- **PROBLEM TO SOLVE**
Print the listing from its top line through the line containing "Research & teaching (200, 516)", nothing more, and leave out the pictures.

- **RECORDS SHOWN**
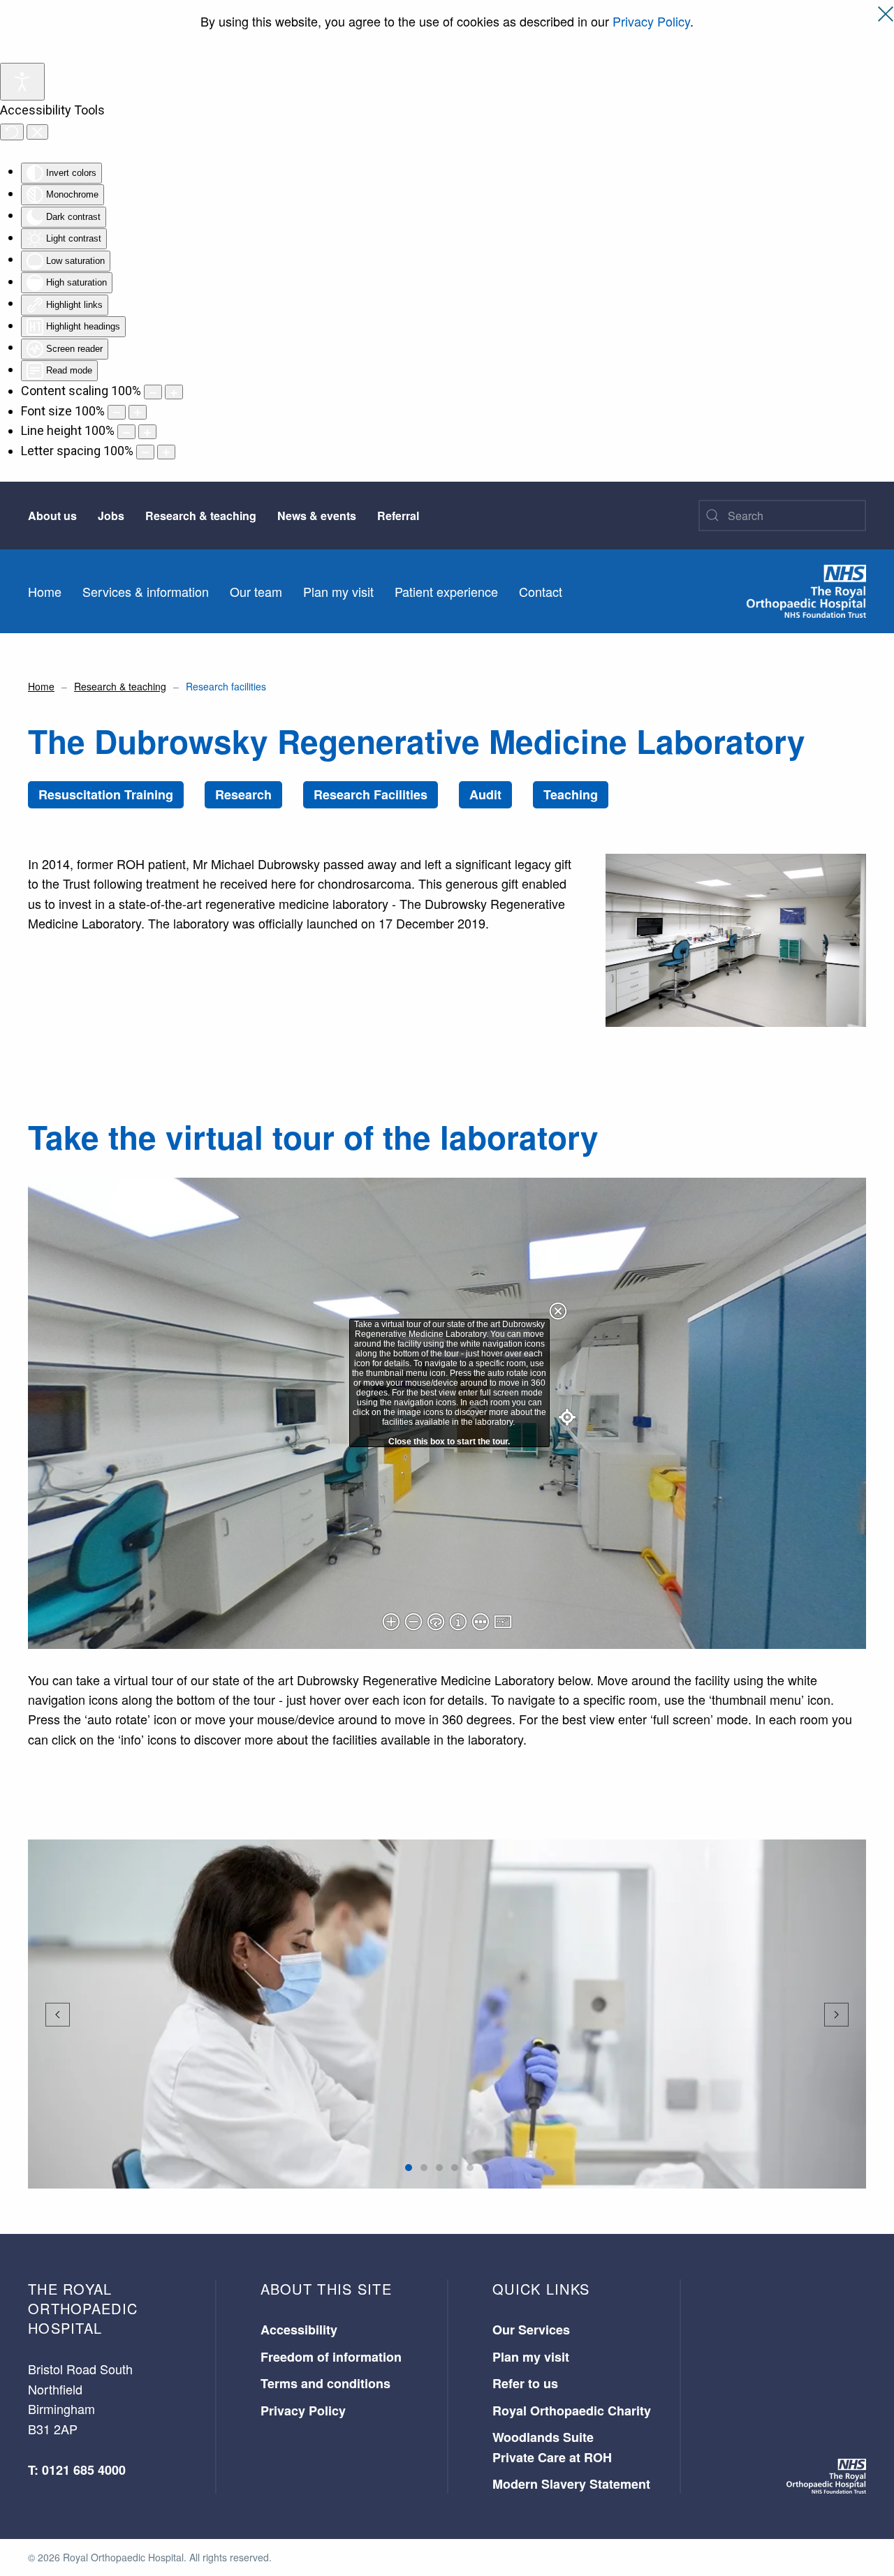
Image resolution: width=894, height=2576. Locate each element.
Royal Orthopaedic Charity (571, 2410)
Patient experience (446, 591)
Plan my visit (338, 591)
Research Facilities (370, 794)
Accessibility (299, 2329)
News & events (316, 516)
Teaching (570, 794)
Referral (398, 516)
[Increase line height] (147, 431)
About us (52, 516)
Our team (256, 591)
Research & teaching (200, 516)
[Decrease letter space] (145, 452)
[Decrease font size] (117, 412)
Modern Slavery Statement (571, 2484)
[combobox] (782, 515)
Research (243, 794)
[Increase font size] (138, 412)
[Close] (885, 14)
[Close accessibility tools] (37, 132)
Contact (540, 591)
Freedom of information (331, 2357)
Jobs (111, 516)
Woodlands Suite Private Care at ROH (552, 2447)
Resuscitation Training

- **SOLVED EXERCISE**
Image resolution: width=894, height=2576. Locate each element.
Royal Orthopaedic Charity (571, 2410)
Patient experience (446, 591)
Plan my visit (338, 591)
Research Facilities (370, 794)
Accessibility (299, 2329)
News & events (316, 516)
Teaching (570, 794)
Referral (398, 516)
[Increase line height] (147, 431)
About us (52, 516)
Our team (256, 591)
Research & teaching (200, 516)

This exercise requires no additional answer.